You know that thing I wrote the other day about getting outside your comfort zone? Unlike me, you shouldn’t take that to mean you should also get outside your physical abilities zone. Like I did. Twice, not having learned the first time.

Yesterday I set out for Fish Mouth Cave on the eastern side of Comb Ridge. Everything was hunky-dory until I reached a big slab of steep slick rock just before the cave. I imagine it was about a 40-degree incline and about, mmmm, five stories high. With nothing to hold onto. And in full afternoon sun. By the time I realized it would be easier (but farther) to zig-zag back and forth, creating my own switchbacks, I had wiped myself out. Lactic acid was soaking my leg muscles. I had to sit before they buckled and I went tumbling.

Once I had stopped climbing my aerobic system was able to get through to my consciousness and complain it wasn’t all too happy either.

I sat and wondered how long it would take to recover enough to get down off the rock and back to the Rolling Steel Tent.

Obviously, I lived to tell about it.

The view from half way down

Then this morning, forgetting yesterday’s lesson, I stood at the rim of the Sipapu Natural Bridge Trail, in Natural Bridges National Monument. The sign said it’s 500 feet to the bottom of the canyon in less than a mile and, more significantly, 500 feet back up. Looking at a couple of ant people way down there, I thought to myself, “Well, other people do it. So can I. Because, hey, there are some stairs and ladders and stuff.”

So down I went. Easy-peasy. Feeling great. Look at that natural bridge, will ya. Astounding. I continued on to Horse Collar Ruins.

At the ruins I found the footpath up the side of the canyon. No huffing and puffing. I explored the ruins, meditated a bit, then headed back. Everything was fine.

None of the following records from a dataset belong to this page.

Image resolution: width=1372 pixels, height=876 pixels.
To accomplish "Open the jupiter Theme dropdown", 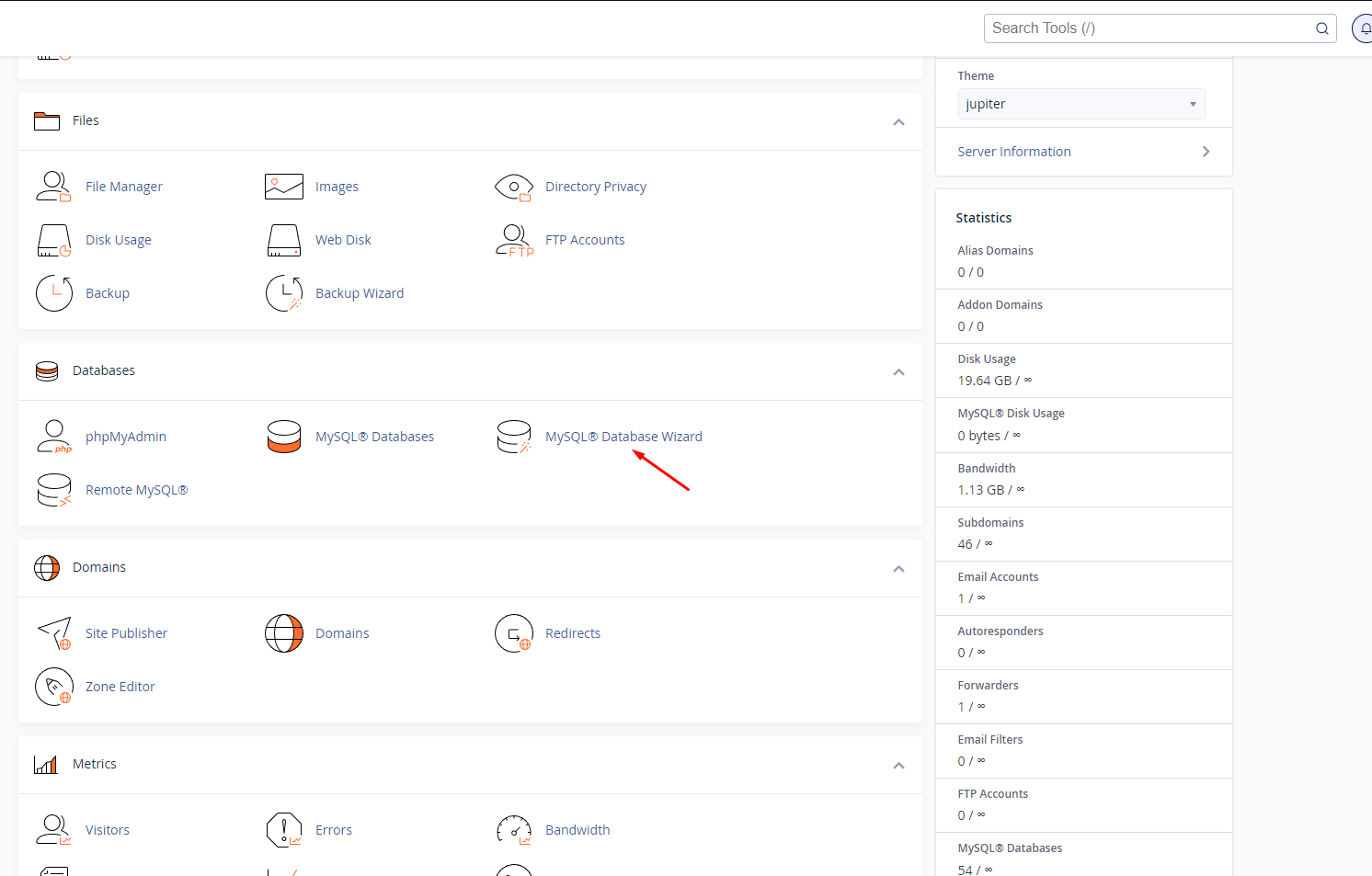I will 1080,104.
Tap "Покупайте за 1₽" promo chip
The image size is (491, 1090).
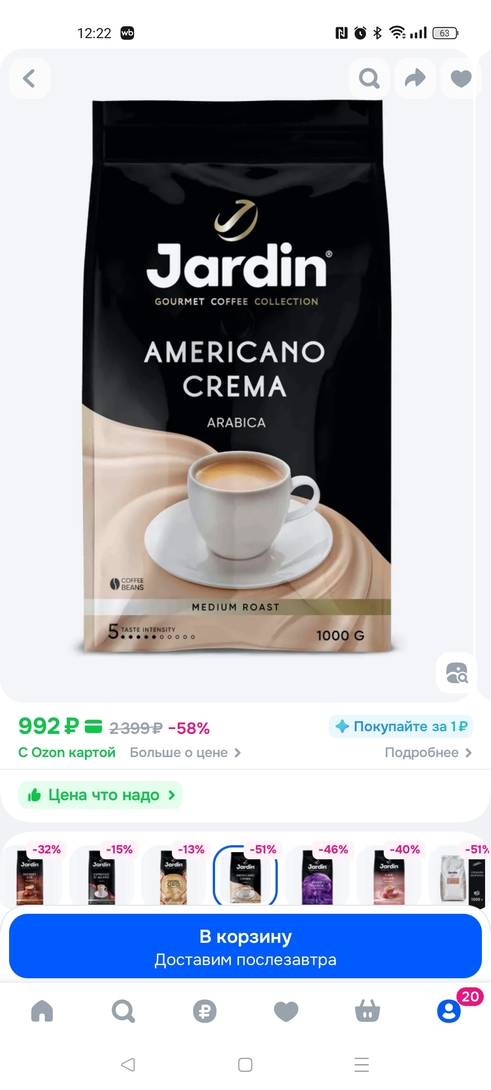click(x=401, y=726)
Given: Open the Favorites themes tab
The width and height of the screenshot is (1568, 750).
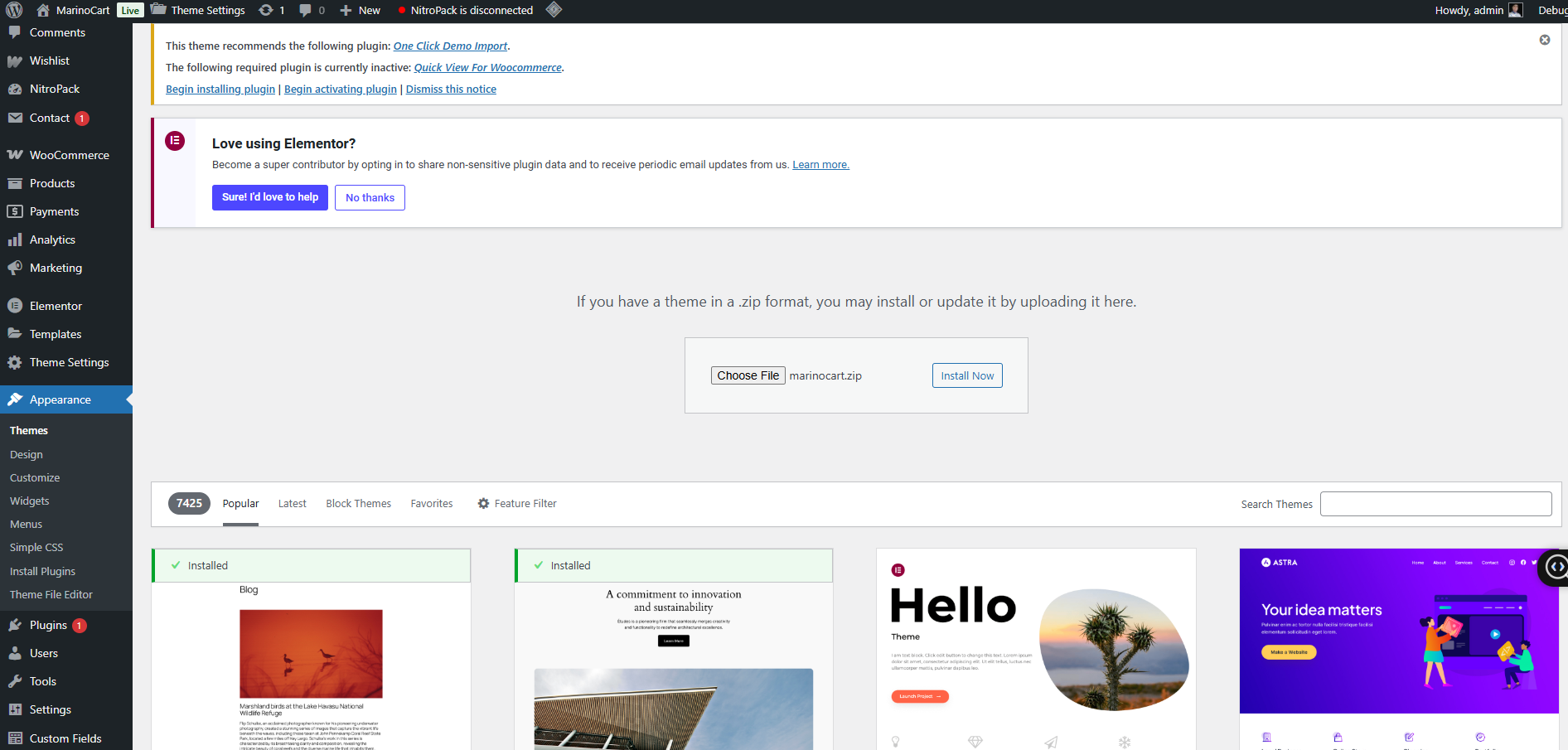Looking at the screenshot, I should click(x=432, y=503).
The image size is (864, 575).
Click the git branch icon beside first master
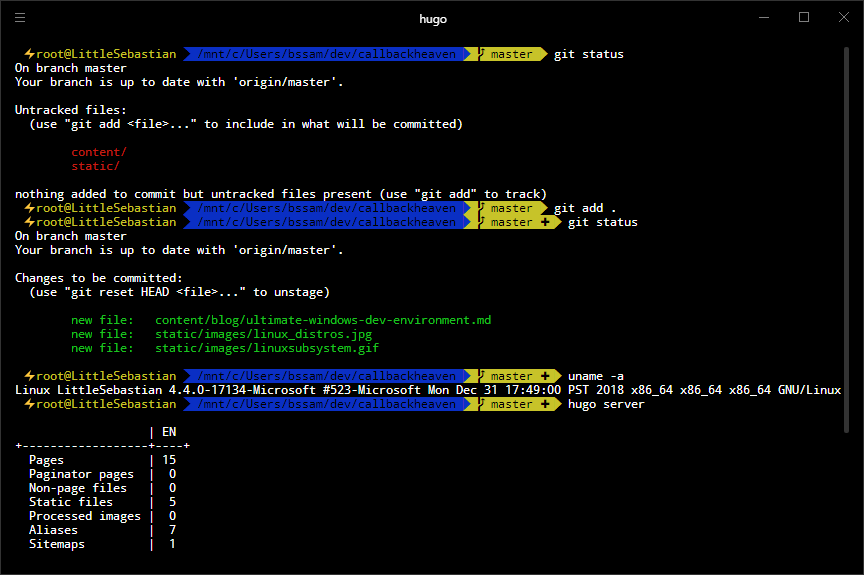click(x=482, y=53)
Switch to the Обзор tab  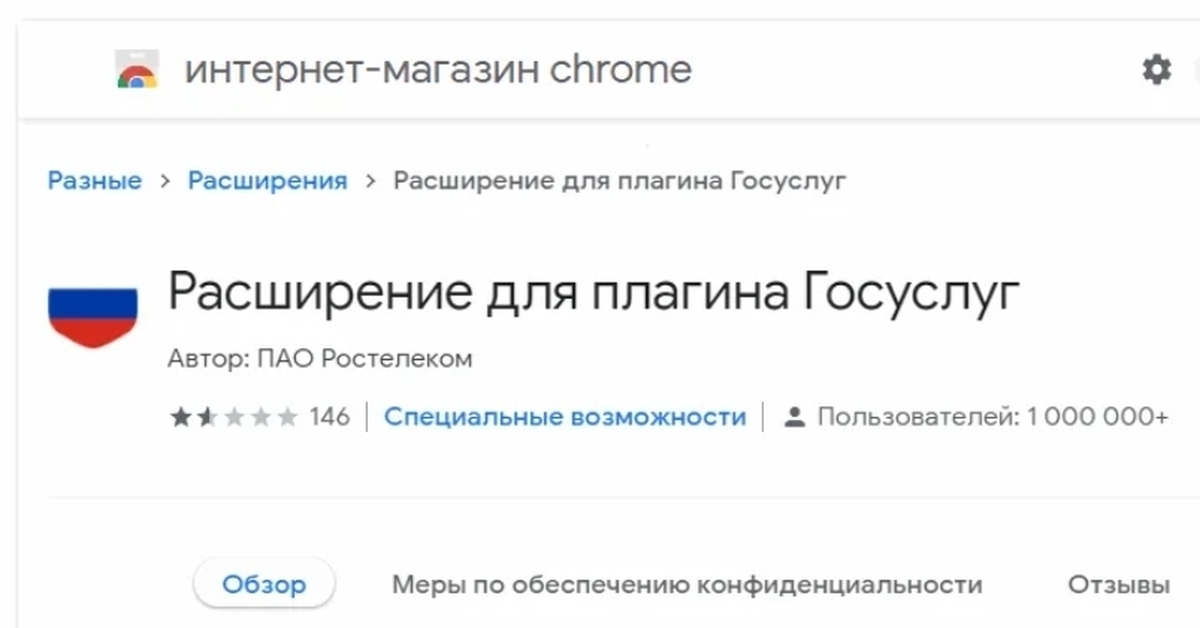[x=264, y=584]
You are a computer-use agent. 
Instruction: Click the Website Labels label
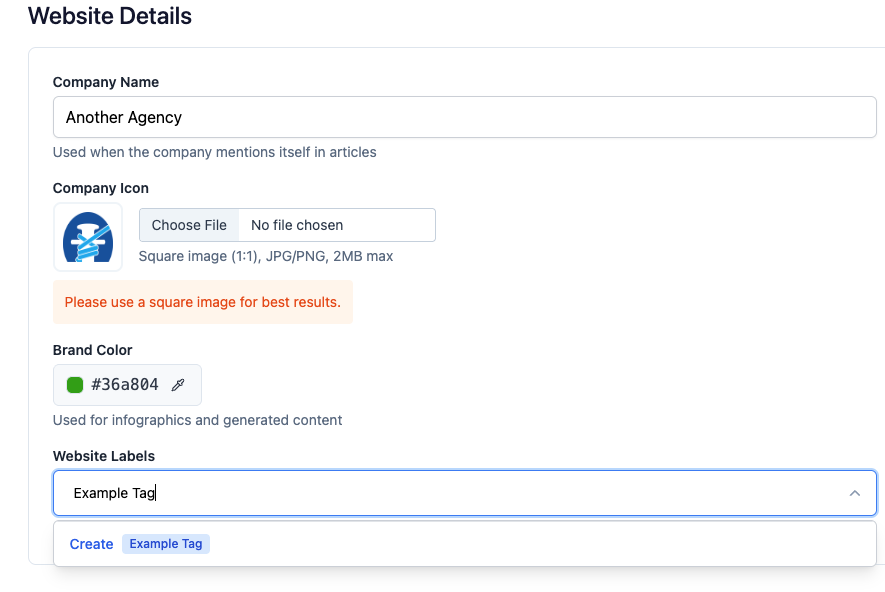[104, 456]
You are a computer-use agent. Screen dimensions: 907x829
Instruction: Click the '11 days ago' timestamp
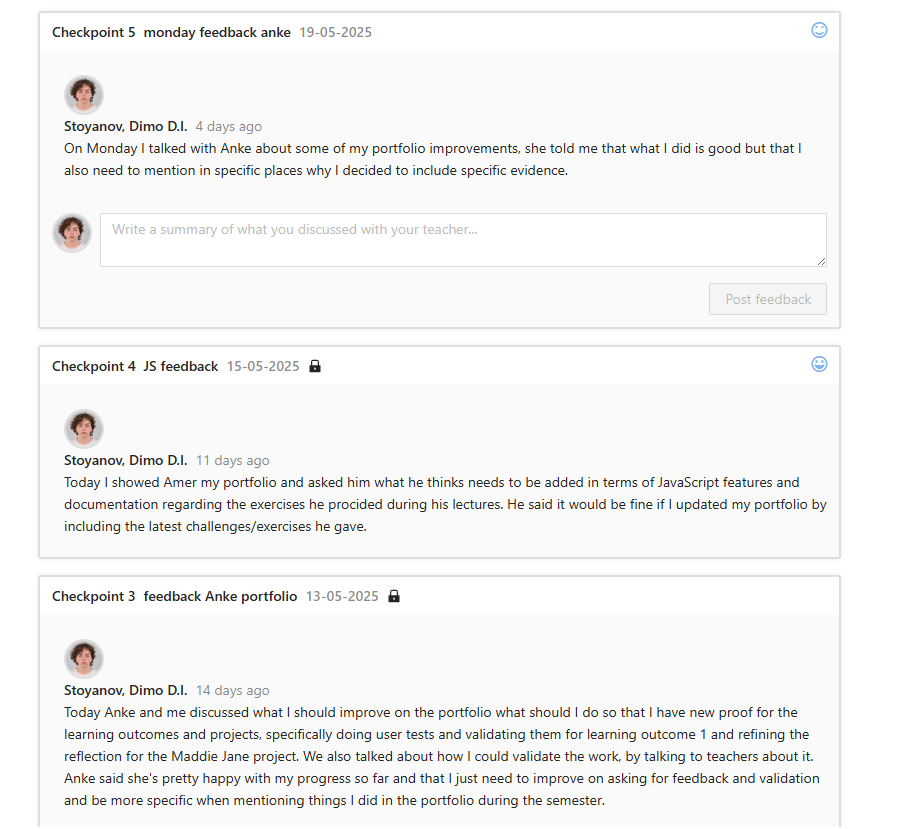pos(232,460)
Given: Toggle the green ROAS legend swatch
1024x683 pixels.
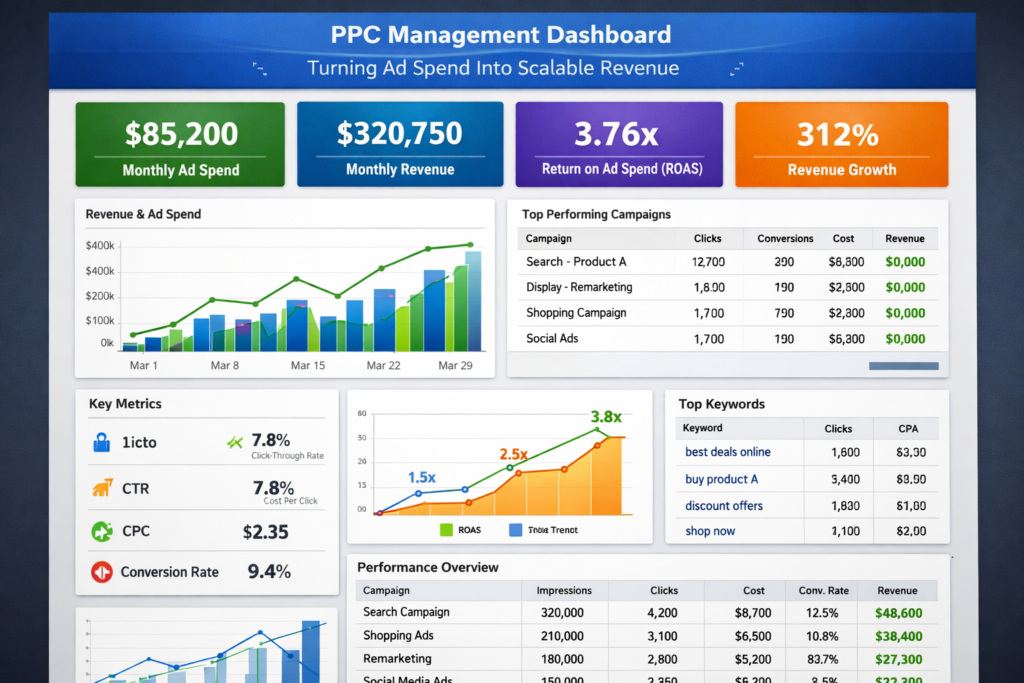Looking at the screenshot, I should (445, 530).
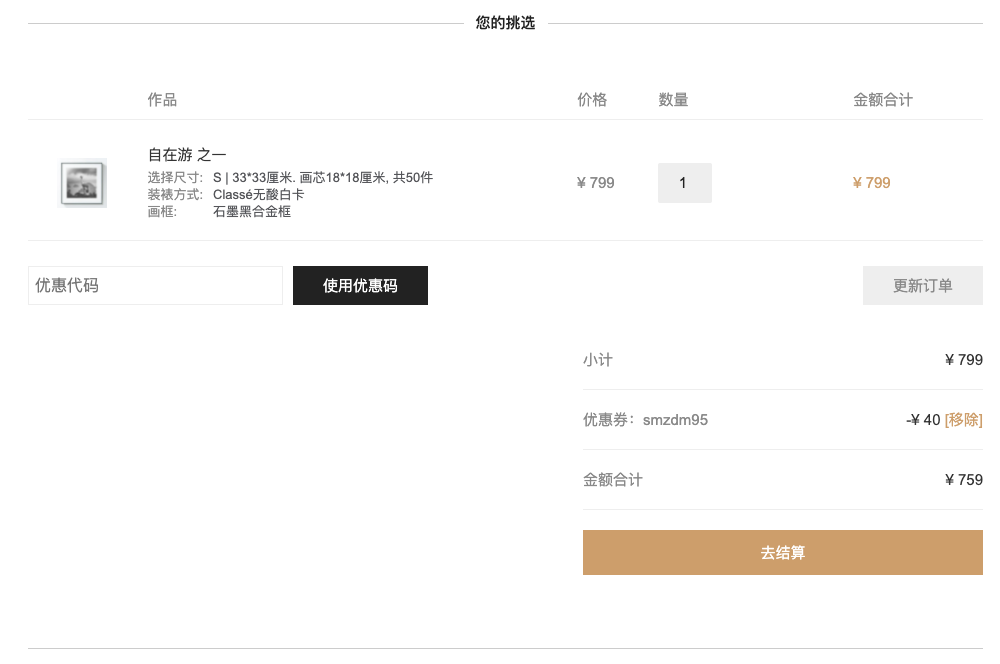This screenshot has width=1000, height=664.
Task: Select the orange line total ¥799
Action: coord(871,183)
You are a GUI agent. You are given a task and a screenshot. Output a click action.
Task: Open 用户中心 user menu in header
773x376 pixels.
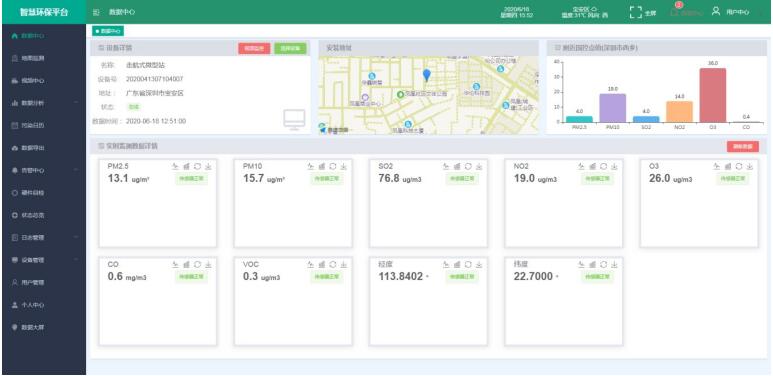pyautogui.click(x=731, y=12)
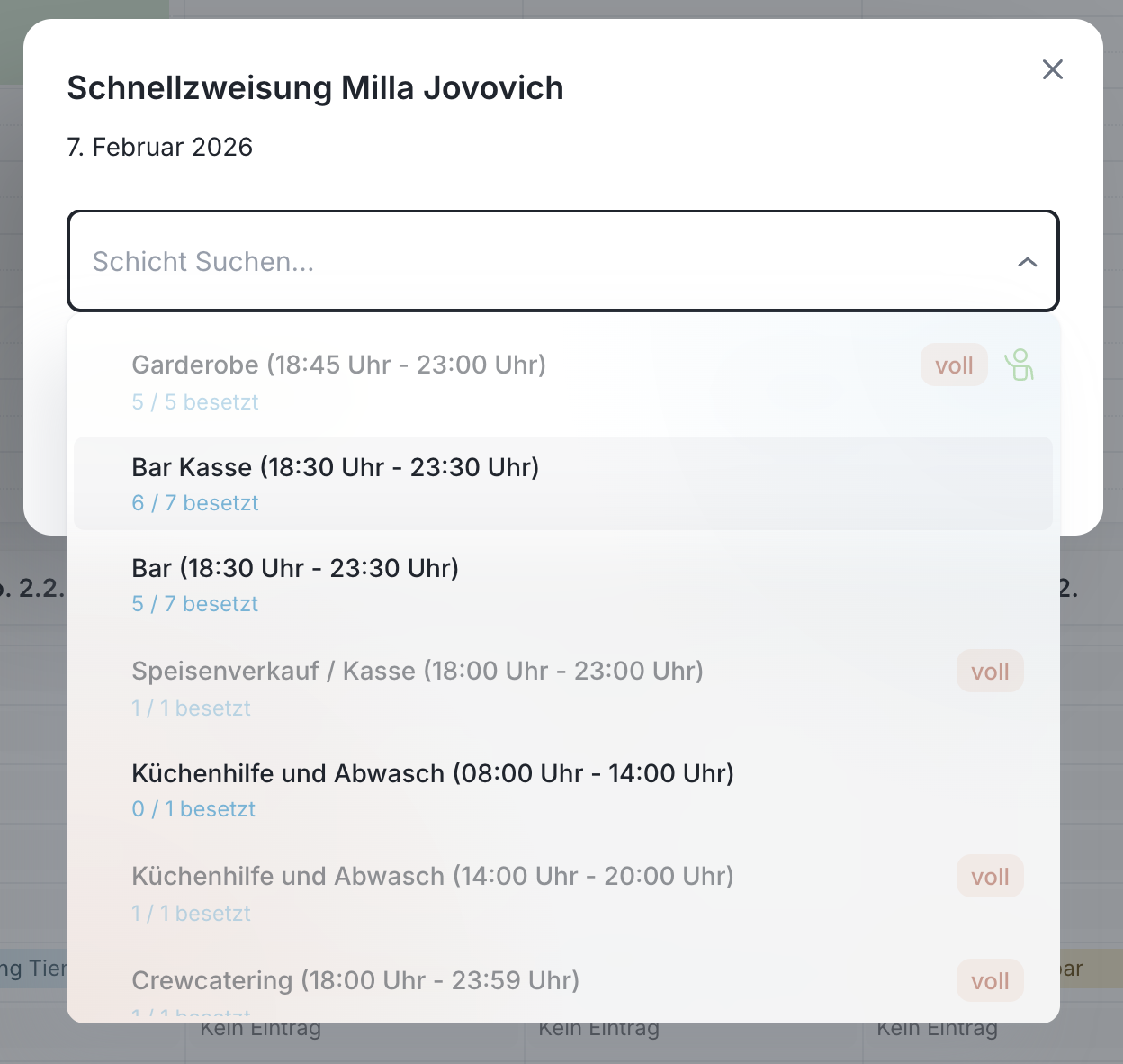Pick Küchenhilfe und Abwasch 08:00 - 14:00
Image resolution: width=1123 pixels, height=1064 pixels.
pos(432,774)
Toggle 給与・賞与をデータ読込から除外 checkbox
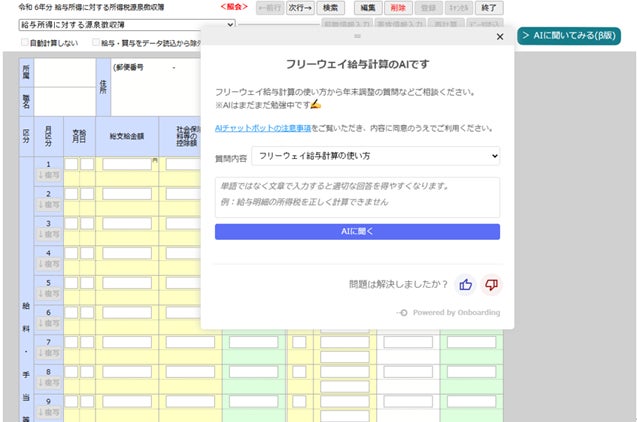637x422 pixels. pyautogui.click(x=96, y=43)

Then I got back to the short ladder at the base of Sipapu. Oof! Then there was a mild uphill climb, with handrails, to the next bench. Double oof! Crap, if I’m having trouble at the beginning of the climb, then what?

That top ridge is only part way up

I sat and rested, looking at the next ladder and the handrail-assisted climb up some slick rock. I watched some other old farts make the climb. Well, if they can do it…

Holy crap. I stood holding the upper end of that railing, legs screaming, heart pounding. This was going to take a while. Climb, rest, climb a little more, rest a lot more… 

“I can make it to that next sitting-sized boulder,” I told myself. “Then the next one.” I try to look like I’m just pausing to enjoy the view, not like I’m about to die.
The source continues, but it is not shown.